And you're right about the second part, too; see above about metaphor abuse. I'm quite sure that's a big part of my flinch.

Date: 2010-08-05 02:32 pm (UTC)
ext_3386: (Default)
From: [identity profile] vito-excalibur.livejournal.com
Agree with that. Also, uh, the system, and by that I mean both Society and biology, create mothers like there is no damn tomorrow. The system is all about creating mothers! (Why not? Their labor often costs no one but themselves...)

It does sound to me like there might be a good idea buried in this call for submissions, but yes, annoying.

Date: 2010-08-07 08:40 pm (UTC)
From: [identity profile] innerdoggie.livejournal.com
It kinda reminded me of "conservative" feminism, where women's role as mother gives her rights/privileges or moral authority.

Date: 2010-08-05 05:51 am (UTC)
ext_6418: (Default)
From: [identity profile] elusis.livejournal.com
It starts off with an Audre Lorde quote. (I didn't even get further in.)

(I say this as the author of a book chapter that starts off with an Audre Lorde quote. And later quotes bell hooks. Yesterday I quoted the Dalai Lama. I gett the Sensitive White Person crotch punch award now, I think.)

(Oh wait, the word "manifestas" just jumped out at me and WTFBBQQQQQQQQ)

Date: 2010-08-05 06:04 am (UTC)
From: [identity profile] pantryslut.livejournal.com
As [livejournal.com profile] maevele caught, I actually glossed over that one. My eyes kinda glaze over when it comes to head quotes these days, I'm afraid.

[sarcasm alert] I blame mommy brain. [/sarcasm alert]

That TITLE makes my teeth itch.

Date: 2010-08-05 06:35 am (UTC)
From: [identity profile] fightingwords.livejournal.com
I can't even.
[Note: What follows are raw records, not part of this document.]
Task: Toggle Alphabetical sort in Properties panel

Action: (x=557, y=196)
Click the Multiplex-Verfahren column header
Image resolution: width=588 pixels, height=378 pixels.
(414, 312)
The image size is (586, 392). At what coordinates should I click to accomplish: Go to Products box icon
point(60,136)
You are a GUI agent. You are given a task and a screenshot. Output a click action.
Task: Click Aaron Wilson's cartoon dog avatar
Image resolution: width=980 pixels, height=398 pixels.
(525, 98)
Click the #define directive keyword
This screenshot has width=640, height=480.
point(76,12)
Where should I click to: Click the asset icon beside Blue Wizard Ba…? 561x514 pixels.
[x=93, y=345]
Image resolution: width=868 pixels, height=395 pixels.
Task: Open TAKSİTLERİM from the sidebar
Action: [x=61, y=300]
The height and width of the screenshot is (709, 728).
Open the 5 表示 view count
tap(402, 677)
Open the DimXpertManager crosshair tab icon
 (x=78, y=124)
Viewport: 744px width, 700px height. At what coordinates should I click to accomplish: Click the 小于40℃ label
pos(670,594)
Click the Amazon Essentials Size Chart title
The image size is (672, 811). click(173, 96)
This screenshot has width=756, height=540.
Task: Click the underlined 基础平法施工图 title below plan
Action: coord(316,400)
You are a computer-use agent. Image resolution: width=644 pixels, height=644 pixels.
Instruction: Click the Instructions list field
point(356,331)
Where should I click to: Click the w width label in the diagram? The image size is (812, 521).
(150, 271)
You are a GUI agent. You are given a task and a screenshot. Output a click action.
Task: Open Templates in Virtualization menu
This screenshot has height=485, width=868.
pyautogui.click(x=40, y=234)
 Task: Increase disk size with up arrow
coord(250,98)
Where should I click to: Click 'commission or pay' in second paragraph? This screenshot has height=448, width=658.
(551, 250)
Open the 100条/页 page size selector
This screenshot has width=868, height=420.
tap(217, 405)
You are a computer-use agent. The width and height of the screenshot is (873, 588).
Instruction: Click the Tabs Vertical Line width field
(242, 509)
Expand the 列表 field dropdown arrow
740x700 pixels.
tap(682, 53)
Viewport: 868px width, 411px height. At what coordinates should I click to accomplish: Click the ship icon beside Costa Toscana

Maybe tomorrow.

Re: That TITLE makes my teeth itch.

Date: 2010-08-05 07:12 am (UTC)
jeliza: custom avatar by hexdraws (Zog)
From: [personal profile] jeliza
That is so exactly my reaction.

I tried to go further and started drowning in the unnecessarily convoluted and academic/poetic sentence construction.

It would be nice to *immediately follow up the Lorde quote with the statement that this is intended to be a continuation of This Bridge Called my Back instead of burying it at the end, since you really need that context for the rest of it to make sense, and many people won't have it, given that the original was published in the early 80s, is out-of-print, and not that easy to find.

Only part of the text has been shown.